Defective Enzymes in the Individual
Urea cycle disorder is composed of a group of inherited diseases. These diseases make it hard for the body to remove waste products resulting from protein breakdown. Proteins are broken down into amino acids which are useful in the body (Foschi et al., 2015). Excess amino acids are converted into nitrogen and consequently into urea which is removed from the body through urine. The abnormal high levels of plasma ammonia (hyperammonemia) in the neonate body was as a result of N-acetylglutamate synthase deficiency. N-acetylglutamate gene is responsible for the production of N-acetylglutamate synthase enzyme. If this enzyme is unavailable or insufficient, the urea cycle is compromised and nitrogen is not efficiently broken (Foschi et al., 2015). This leads to accumulation of excess nitrogen inform of ammonia in the bloodstream. Since the brain is very sensitive to excess ammonia, the neonate experienced focal seizures. Deficiency of N-acetylglutamate synthase enzyme is caused by mutation in its gene.
Increase in Glutamine Levels
Due to hyperammonemia (high plasma ammonia levels) in the neonate, there was increased level of glutamine in the bloodstream. This is because glutamine is synthesized from ammonia. Glutamine is an amino acid used in protein biosynthesis (Cruzat, Macedo, Noel, Curi, and Newsholme, 2018). The body can synthesize sufficient level of glutamine. Glutamine increases the amount of plasma growth hormone which helps the neonate to stay strong. This leads to an increase in immune system making the body to fight the illness. Glutamine also buffers ammonia, thus, monitoring the status of plasma ammonia in the bloodstream (Cruzat et al., 2018). Glutamine acts as a reservoir for waste nitrogen. Therefore, increase in nitrogenous waste increases the level of glutamine in the blood stream. In nitrogen metabolism, glutamine intake in the liver regulates urea cycle activities due to conversion to glutamate ammonia by the glutamine synthase (Lee et al., 2016). The glutamate formed can form N-acetylglutamate which is responsible for the neonate disorder.

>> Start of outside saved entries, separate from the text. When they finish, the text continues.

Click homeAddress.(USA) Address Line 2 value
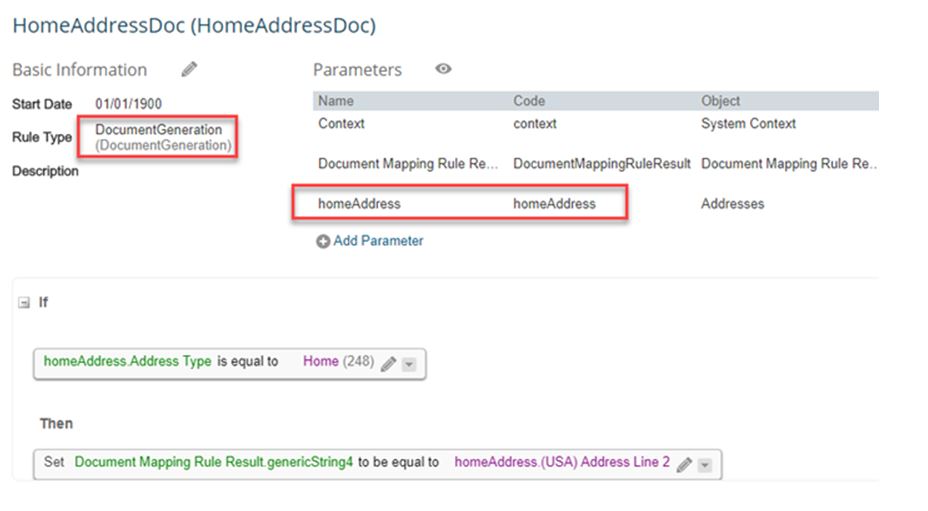 [562, 462]
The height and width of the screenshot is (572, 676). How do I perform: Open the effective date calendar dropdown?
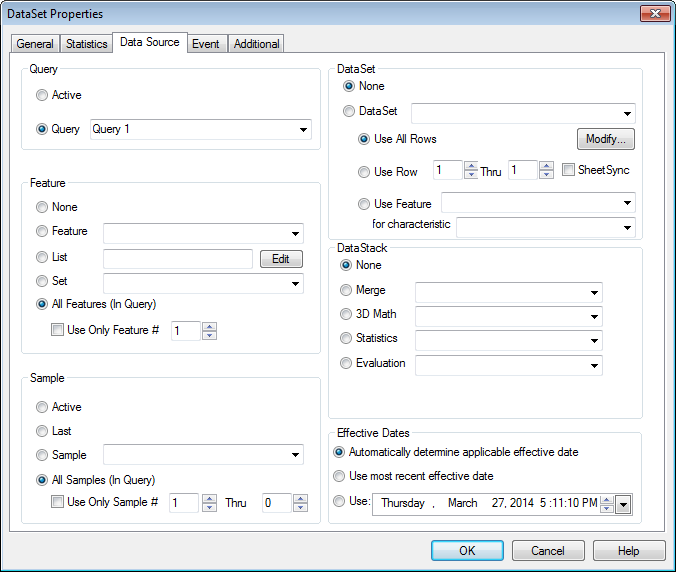623,505
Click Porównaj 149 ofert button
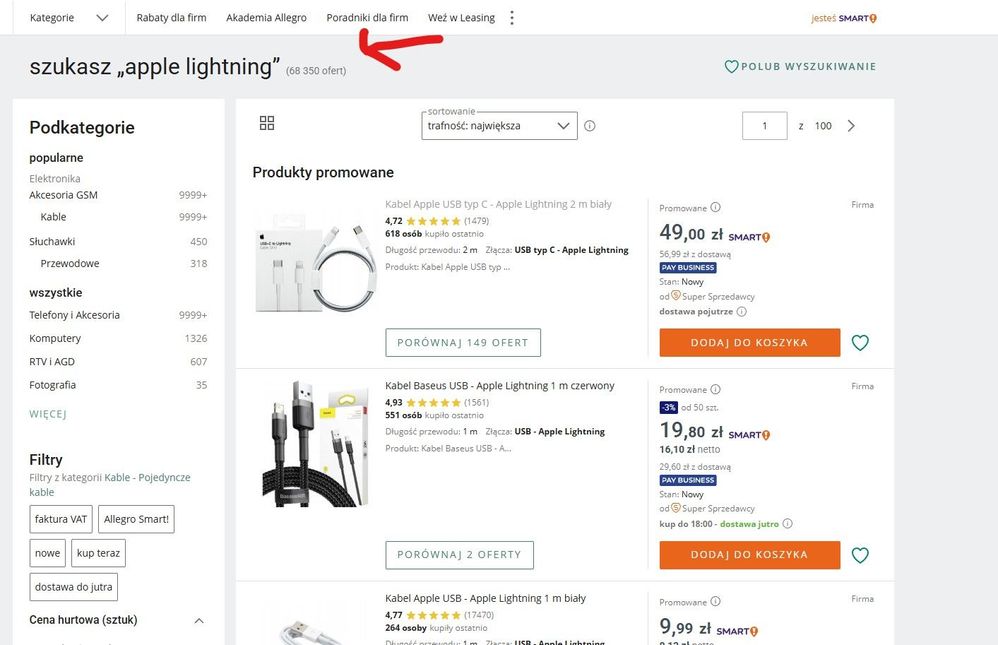998x645 pixels. (x=463, y=343)
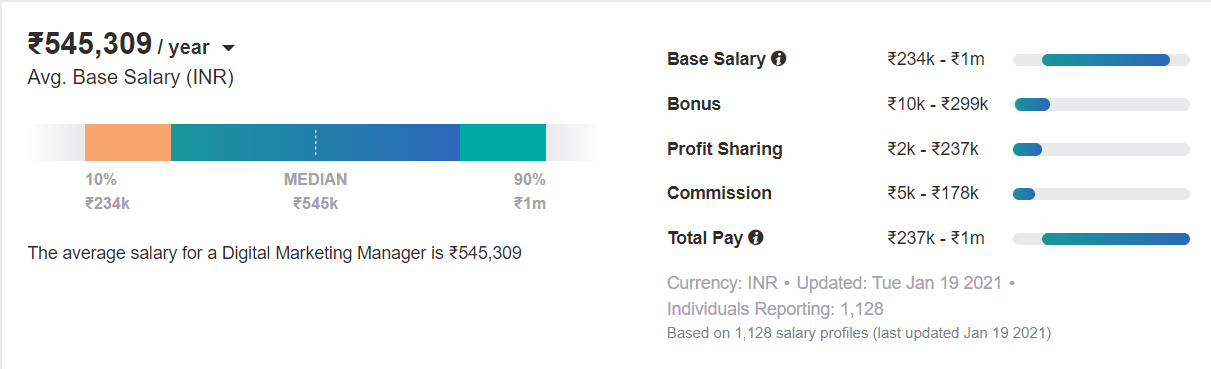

Acute hyperammonemia in neonates is life threating and therefore, it needs to be treated. Urea cycle carried out in the liver. Proteins are not stored in the body unlike fats and carbohydrates. Since ammonia results from breakdown of proteins, in neonate patient with hyprerammonemia, dietary protein in the baby formula and breastmilk should be regulated (Alfadhel et al., 2016). This can be done through re-introduction of essential amino acids, restriction of protein intake dietary and elimination of ammonia. In neonates, restriction of proteins in their diet is challenging because they need them for growth and development. The neonate should not be fed on breastmilk which contains proteins for 24-48hrs. Instead patient should be given glucose solution (dextrose 10%) (Alfadhel et al., 2016). This ensures that the neonate remains hydrated at a rate of 8-10 mg/kg/min. At times, insulin can be added so as to maintain glycemia levels at normal range. When the ammonia level in the bloodstream drops below 100µmol/L, protein is slowly reintroduced slowly.